╭─ Given data

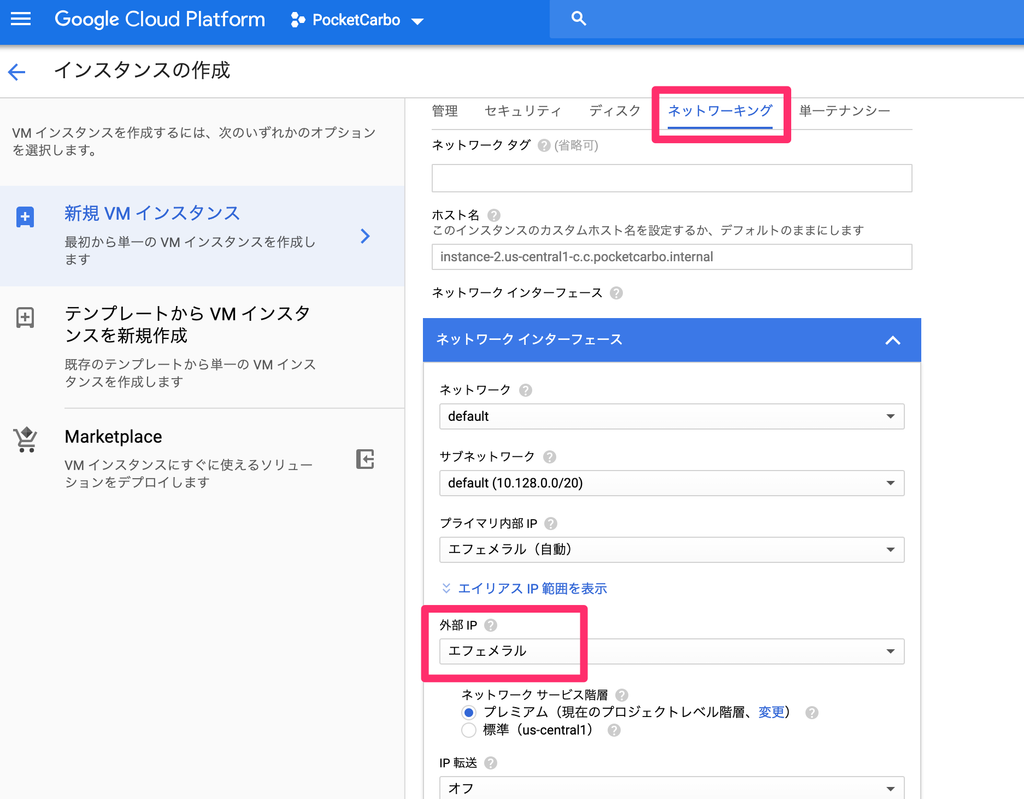Collapse the ネットワーク インターフェース panel
Screen dimensions: 1024x799
click(x=893, y=340)
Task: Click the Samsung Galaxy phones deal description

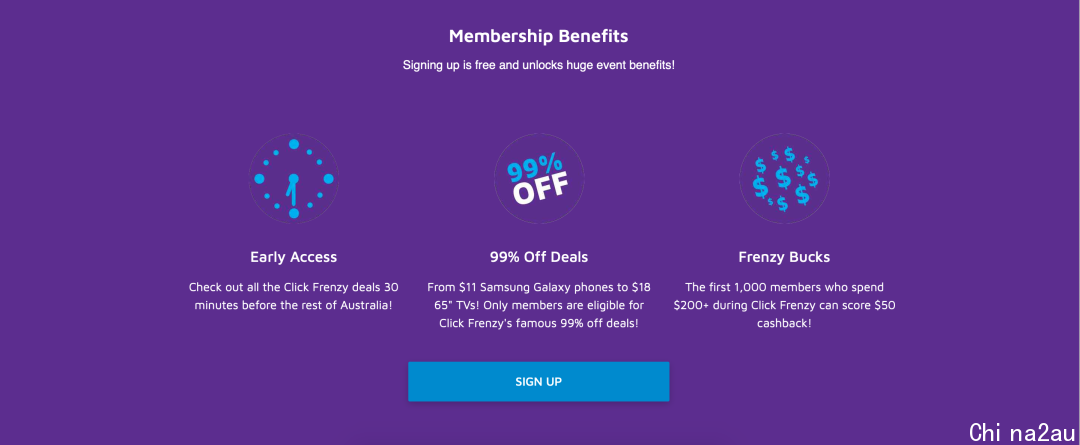Action: tap(539, 304)
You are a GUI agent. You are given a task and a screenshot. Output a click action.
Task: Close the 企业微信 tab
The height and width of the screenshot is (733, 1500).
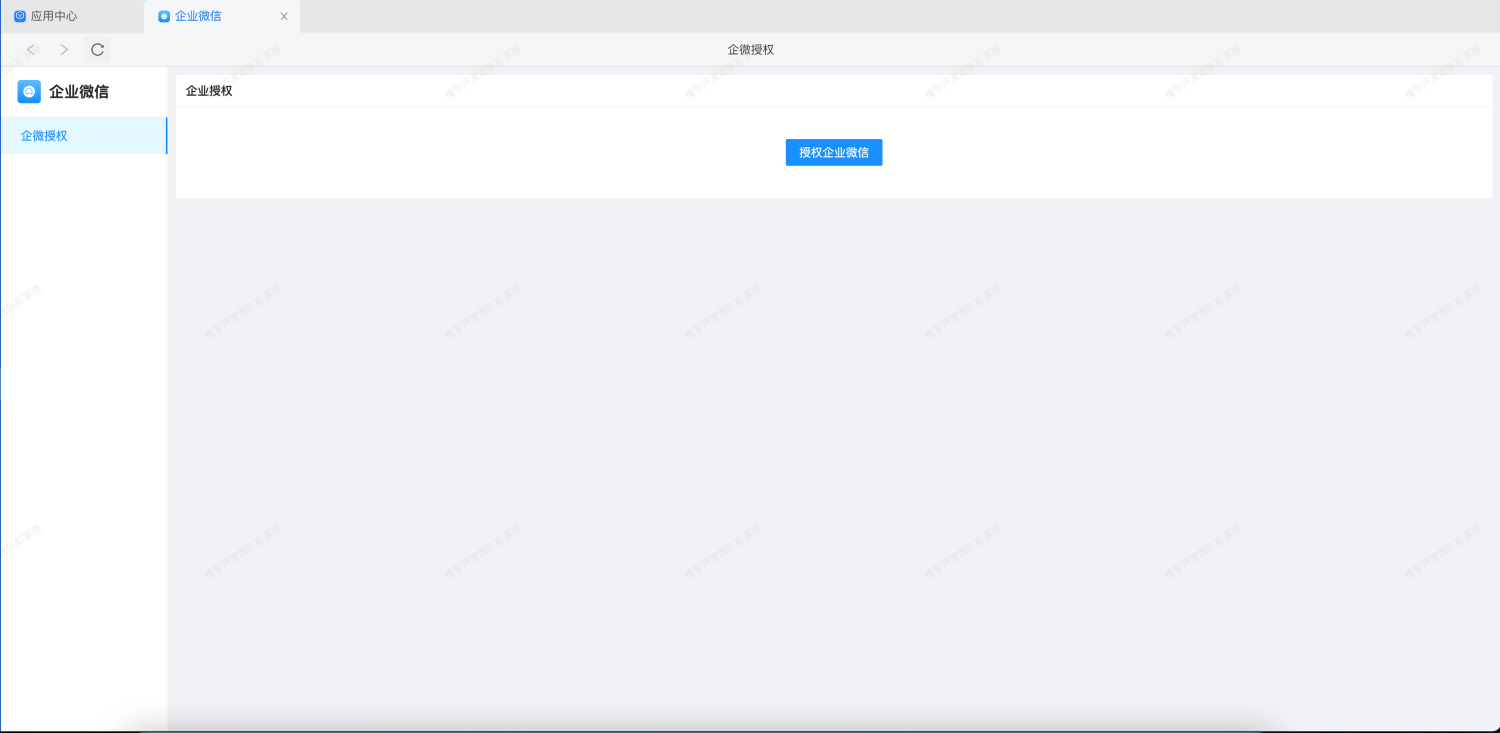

╰─

## [Task instructions]
The required output is every line from the one containing "Task: Click the" through the last line of the data above, restated exactly and without pictures.

## [Solution to this exercise]
Task: Click the Samsung Galaxy phones deal description

Action: tap(539, 304)
You are a GUI agent. You are given a task and a screenshot. Output a click action.
Task: Close the 企业微信 tab
The height and width of the screenshot is (733, 1500).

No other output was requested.